R/bind_tf_idf.R
bind_tf_idf.Rd
Calculate and bind the term frequency and inverse document frequency of a tidy text dataset, along with the product, tf-idf, to the dataset. Each of these values are added as columns. This function supports non-standard evaluation through the tidyeval framework.

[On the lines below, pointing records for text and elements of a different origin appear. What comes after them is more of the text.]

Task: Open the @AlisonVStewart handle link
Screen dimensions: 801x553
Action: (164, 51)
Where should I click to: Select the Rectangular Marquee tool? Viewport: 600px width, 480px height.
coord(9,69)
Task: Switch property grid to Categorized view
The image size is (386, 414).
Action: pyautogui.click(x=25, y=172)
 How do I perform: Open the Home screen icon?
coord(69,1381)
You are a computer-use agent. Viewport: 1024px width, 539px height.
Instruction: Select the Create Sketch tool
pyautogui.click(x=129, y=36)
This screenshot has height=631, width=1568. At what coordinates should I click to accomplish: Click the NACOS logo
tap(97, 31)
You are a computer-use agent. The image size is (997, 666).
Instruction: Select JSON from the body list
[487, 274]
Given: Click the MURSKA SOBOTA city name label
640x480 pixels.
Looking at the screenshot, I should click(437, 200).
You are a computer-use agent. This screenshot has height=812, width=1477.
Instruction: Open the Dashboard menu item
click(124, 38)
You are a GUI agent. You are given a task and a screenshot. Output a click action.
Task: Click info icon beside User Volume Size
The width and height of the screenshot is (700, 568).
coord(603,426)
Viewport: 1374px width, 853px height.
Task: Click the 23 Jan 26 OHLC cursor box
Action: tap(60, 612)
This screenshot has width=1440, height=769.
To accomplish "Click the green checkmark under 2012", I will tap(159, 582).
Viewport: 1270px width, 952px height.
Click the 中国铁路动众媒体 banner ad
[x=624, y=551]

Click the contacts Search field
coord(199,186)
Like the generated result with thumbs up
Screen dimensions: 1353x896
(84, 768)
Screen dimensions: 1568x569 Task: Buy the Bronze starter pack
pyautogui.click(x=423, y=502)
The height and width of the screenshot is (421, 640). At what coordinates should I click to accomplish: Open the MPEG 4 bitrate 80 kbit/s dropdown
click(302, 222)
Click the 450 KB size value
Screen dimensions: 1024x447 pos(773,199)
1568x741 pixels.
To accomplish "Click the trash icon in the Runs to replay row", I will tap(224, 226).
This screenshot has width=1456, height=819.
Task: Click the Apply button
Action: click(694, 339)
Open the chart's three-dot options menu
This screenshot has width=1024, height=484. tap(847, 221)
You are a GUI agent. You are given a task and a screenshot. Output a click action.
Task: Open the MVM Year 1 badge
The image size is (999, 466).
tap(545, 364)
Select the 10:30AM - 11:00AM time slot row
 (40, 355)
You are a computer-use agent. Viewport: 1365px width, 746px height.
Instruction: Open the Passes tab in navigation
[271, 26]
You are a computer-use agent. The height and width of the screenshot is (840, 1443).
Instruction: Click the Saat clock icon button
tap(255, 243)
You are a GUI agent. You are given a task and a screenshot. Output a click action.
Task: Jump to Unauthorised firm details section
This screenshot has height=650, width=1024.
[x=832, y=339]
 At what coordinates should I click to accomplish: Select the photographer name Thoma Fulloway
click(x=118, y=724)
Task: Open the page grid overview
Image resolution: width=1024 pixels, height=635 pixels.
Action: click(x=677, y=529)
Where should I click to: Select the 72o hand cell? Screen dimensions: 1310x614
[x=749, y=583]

bind_tf_idf(tbl, term, document, n)
A tidy text dataset with one-row-per-term-per-document
Column containing terms as string or symbol
Column containing document IDs as string or symbol
Column containing document-term counts as string or symbol
The arguments term
, document
, and n
are passed by expression and support quasiquotation;
you can unquote strings and symbols.
If the dataset is grouped, the groups are ignored but are retained.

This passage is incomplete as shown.